- **Supplied information**

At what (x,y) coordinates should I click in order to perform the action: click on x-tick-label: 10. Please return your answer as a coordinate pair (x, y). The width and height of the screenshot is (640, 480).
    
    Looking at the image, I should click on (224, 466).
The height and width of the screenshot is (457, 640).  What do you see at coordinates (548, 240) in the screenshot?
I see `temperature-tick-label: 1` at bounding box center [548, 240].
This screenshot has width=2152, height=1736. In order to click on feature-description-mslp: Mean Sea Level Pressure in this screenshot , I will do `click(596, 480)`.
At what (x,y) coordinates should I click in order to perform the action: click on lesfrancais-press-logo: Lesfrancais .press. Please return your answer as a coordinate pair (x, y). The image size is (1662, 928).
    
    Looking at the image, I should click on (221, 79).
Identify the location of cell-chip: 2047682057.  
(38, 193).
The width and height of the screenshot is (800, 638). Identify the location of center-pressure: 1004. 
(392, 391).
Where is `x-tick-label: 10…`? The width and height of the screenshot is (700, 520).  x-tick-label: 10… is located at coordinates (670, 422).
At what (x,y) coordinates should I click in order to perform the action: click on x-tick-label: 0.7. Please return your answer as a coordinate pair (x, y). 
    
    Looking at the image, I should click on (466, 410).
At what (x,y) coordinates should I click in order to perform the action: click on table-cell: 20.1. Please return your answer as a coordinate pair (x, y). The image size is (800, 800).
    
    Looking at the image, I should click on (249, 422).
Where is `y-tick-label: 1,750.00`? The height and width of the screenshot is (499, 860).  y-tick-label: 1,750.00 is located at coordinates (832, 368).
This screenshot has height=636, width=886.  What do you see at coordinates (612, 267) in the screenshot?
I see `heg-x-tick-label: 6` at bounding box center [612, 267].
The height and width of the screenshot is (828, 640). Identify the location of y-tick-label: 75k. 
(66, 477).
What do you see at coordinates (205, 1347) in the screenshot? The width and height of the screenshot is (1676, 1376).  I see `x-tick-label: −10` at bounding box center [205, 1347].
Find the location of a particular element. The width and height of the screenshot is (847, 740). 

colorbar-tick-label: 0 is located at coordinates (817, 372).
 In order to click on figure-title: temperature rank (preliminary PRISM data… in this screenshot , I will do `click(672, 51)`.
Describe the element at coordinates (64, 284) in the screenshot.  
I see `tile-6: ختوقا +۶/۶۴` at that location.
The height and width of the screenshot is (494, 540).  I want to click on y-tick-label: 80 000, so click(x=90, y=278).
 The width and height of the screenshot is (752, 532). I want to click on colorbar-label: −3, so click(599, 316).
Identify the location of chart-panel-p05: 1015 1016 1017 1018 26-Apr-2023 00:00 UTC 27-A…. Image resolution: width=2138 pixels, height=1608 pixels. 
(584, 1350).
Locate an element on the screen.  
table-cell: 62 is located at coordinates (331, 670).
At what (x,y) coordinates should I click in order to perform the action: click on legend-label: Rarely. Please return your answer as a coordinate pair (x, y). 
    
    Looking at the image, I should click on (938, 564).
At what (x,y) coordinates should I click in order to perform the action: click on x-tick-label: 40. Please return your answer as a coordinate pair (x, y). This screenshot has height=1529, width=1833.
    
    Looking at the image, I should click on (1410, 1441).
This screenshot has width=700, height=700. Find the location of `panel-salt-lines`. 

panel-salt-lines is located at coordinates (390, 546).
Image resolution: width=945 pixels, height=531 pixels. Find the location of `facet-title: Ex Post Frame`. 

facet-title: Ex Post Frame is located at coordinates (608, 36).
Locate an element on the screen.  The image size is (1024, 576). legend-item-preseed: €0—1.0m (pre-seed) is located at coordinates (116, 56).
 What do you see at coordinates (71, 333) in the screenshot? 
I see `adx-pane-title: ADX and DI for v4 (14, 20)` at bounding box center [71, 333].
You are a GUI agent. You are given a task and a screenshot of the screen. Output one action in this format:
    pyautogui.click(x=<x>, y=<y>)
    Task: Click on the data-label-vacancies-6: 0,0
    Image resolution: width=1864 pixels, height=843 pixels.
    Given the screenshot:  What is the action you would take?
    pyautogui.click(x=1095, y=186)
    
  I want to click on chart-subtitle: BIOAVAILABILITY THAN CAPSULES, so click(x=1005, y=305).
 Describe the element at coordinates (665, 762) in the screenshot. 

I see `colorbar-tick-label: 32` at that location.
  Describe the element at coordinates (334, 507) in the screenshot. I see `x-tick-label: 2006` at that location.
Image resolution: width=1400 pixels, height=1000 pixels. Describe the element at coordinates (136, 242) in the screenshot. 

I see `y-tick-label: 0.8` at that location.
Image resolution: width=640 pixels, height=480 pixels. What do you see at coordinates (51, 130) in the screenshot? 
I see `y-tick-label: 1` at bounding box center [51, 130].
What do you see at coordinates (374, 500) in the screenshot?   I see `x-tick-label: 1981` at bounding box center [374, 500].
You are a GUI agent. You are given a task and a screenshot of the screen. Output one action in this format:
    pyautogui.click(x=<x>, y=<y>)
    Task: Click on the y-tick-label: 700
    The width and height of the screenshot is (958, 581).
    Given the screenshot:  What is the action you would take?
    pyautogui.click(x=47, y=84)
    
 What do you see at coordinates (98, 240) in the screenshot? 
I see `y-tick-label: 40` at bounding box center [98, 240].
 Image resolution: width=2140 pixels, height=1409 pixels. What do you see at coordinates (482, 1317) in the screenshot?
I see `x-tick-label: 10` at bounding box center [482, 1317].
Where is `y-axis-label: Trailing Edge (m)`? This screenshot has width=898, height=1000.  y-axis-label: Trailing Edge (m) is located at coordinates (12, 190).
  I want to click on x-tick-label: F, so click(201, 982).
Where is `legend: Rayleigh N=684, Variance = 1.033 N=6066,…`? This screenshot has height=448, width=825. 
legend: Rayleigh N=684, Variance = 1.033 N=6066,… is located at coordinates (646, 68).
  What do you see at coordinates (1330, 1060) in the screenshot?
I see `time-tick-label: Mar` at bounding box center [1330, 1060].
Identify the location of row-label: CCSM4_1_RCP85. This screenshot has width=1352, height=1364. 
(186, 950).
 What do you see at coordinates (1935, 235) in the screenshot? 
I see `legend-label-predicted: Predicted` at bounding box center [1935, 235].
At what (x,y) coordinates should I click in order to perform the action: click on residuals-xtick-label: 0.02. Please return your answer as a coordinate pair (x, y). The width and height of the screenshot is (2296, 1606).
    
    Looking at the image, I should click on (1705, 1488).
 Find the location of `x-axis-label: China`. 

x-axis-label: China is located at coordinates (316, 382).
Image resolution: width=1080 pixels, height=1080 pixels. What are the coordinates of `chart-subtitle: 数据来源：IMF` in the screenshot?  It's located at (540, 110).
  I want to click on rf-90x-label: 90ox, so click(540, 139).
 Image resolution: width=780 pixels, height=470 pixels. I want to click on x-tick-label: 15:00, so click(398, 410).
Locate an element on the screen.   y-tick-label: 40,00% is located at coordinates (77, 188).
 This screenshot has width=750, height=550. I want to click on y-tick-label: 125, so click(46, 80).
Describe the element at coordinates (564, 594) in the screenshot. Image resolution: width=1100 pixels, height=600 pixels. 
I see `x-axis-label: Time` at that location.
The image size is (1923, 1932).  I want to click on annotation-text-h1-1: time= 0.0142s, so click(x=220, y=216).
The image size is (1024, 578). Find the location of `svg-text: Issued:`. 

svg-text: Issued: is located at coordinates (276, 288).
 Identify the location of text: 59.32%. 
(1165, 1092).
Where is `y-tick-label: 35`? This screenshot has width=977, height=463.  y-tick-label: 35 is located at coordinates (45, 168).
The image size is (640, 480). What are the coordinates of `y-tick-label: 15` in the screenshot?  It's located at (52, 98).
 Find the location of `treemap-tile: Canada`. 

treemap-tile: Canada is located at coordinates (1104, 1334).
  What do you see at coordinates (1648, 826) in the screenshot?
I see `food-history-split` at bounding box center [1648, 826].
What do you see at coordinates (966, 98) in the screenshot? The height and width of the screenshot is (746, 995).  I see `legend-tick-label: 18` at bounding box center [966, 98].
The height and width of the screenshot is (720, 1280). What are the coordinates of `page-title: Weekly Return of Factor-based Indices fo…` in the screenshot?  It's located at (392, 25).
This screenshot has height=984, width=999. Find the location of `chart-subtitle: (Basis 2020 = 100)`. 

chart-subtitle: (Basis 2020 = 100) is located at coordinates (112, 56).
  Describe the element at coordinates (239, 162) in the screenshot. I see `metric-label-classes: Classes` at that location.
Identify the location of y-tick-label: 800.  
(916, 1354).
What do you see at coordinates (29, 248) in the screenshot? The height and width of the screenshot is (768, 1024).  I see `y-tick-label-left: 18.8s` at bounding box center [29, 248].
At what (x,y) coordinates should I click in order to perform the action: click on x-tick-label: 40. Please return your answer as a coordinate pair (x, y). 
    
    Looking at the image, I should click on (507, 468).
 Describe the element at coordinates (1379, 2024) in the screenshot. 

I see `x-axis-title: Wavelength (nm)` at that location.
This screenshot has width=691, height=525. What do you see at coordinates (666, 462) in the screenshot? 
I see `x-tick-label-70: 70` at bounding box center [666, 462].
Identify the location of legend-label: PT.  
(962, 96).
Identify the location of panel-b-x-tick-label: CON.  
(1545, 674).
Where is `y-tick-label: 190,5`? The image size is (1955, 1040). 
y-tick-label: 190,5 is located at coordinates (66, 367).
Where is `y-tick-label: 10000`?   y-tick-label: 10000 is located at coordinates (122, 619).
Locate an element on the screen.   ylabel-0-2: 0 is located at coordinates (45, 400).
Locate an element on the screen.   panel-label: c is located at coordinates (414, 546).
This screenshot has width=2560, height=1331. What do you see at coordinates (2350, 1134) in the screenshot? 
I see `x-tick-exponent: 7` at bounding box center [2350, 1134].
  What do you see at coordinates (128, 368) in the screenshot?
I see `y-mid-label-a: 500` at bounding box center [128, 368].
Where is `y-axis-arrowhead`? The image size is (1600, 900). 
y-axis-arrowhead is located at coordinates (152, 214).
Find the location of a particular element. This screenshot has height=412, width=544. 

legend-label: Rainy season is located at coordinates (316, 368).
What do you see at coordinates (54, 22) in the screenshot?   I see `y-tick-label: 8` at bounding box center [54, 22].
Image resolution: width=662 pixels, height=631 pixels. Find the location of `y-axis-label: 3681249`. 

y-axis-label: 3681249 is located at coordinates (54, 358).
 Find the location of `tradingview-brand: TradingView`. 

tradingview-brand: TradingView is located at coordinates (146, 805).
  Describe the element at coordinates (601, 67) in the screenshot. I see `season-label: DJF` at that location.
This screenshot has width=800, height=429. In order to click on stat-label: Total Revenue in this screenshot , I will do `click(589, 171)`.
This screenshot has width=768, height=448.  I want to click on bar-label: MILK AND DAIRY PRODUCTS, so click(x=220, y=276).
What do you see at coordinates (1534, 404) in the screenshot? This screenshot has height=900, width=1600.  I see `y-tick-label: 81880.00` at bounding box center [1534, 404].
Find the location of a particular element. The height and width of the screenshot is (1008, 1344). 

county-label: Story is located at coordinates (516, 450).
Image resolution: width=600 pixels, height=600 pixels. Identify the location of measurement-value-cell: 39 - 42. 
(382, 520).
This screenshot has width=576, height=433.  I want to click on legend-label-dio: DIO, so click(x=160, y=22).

- **Brief**
Convert the records between the lines holding "Image resolution: width=945" and "facet-title: Ex Post Frame is", inclusive, into a CSV with the two columns input and output. Give one row per record, and put each value in a single quoted field with its line breaks replaced by spaces.

- **Written response**
input,output
"Image resolution: width=945 pixels, height=531 pixels. Find the location of `facet-title: Ex Post Frame`.","facet-title: Ex Post Frame is located at coordinates (608, 36)."